PRASANNA KUMAR SHAHA Vs. LAL MIAN

Decided On February 09, 1920
PRASANNA KUMAR SHAHA Appellant
V/S
LAL MIAN Respondents

JUDGEMENT

(1.) This Rule was issued at the instance of the decree-holder. Part of the decree had been satisfied and on the 22nd August 1917 he took out execution for the balance of the decree, amounting to Rs. 162 and odd. The writ of attachment was issued, but when the Court peon same to serve it, it appears that be was told that part of the money had been paid and the decree-holder not wishing to proceed with the execution the writ was returned unserved. That was on the 13th December 1917 and on the 22nd of that month the execution case was dismissed for want of prosecution. On the 28th May 1918 the decree-holder applied for execution for the sum of Rs. 95-10 annas, stating that Rs. 73 had been paid on a previous occasion. That execution case was No. 978 of 1918. On the 18th January 1919 the judgment- debtor instituted a miscellanious case No. 23 of 1919, alleging that the whole of the decree had been satisfied by payment of Rs. 85 on the 6th December 1917. His case is that Rs. 70 had been paid in August 1917 and Rs. 85 had been accepted in satisfaction of the balance of the decree, The Subordinate Judge has dismissed the application for execution on the ground that the decree had been fully satisfied. He appears to have acted on the report of the peon, dated 13th December 1917. He says: "From the peon s report in the previous case it would seem that the decree-holder s dues had been paid up."

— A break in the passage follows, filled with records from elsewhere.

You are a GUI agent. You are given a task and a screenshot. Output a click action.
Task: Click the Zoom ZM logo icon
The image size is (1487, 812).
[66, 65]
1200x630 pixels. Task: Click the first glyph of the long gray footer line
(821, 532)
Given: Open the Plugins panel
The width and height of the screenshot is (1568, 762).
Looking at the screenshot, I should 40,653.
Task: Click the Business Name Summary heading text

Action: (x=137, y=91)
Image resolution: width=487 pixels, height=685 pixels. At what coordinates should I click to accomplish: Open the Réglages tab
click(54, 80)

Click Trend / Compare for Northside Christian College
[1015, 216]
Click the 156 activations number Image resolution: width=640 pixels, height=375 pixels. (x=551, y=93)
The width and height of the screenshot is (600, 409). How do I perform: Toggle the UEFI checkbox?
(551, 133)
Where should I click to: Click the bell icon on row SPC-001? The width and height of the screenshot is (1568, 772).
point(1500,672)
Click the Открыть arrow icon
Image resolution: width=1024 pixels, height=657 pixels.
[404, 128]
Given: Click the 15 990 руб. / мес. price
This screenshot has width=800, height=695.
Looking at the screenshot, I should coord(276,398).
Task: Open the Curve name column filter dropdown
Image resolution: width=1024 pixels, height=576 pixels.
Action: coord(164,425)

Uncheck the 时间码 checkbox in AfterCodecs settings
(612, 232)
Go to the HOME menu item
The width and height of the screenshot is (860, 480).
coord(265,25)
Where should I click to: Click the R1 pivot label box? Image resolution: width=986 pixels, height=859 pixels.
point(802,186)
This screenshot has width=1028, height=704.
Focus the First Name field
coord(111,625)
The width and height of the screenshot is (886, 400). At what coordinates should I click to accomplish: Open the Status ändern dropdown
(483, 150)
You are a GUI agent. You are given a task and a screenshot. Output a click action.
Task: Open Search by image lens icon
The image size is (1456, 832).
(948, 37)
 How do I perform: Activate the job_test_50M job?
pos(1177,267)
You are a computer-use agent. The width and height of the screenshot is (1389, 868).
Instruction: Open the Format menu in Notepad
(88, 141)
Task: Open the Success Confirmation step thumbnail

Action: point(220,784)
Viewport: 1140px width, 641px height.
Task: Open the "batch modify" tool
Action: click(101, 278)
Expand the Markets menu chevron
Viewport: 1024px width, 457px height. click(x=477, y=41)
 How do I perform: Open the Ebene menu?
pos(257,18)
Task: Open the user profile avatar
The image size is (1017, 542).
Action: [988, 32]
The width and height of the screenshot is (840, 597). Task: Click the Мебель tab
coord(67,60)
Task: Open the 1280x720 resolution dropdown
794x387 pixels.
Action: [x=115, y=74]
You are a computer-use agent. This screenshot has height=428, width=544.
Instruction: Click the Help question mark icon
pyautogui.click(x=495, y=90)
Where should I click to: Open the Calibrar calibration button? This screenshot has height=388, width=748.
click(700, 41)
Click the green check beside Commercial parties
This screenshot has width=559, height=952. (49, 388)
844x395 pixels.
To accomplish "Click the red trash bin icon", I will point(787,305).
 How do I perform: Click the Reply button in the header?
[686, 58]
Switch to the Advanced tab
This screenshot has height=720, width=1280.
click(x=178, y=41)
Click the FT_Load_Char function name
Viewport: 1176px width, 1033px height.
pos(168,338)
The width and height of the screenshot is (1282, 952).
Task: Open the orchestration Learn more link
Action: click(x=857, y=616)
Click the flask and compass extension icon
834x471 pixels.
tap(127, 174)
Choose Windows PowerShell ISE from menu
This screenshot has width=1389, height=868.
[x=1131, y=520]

(2.) The learned Judge s order is open to criticism on various grounds. In the first place, as a matter of fact the report of the peon, or at any rate the translation that is put before me, does not show that the whole amount due had been paid up. In the second place, it appears that the peon has not been examined. But the most important of all points, for this is a point which touches the question of jurisdiction, is that the learned Judge was not entitled to go into this question of payment at all, because under Order XXI, Rule 2(3), a payment or adjustment which has not been certified or recorded in the manner provided by the rule is not to be recognized by the Court executing the decree, The payment is alleged by the judgment debtor to have been made in December 1917. The judgment-debtor had three months in which to apply to the Court to record the payment. He did not do so within the time allowed and, therefore, the Court had no jurisdiction to entertain the question as to whether there had been this payment or not.

(3.) The order of the learned Judge dated 9th August 1919 is accordingly set aside and the execution case must be returned to him to be proceeded with in accordance with law. The decree-holder will get his costs of this hearing, which I assess at one gold mohur.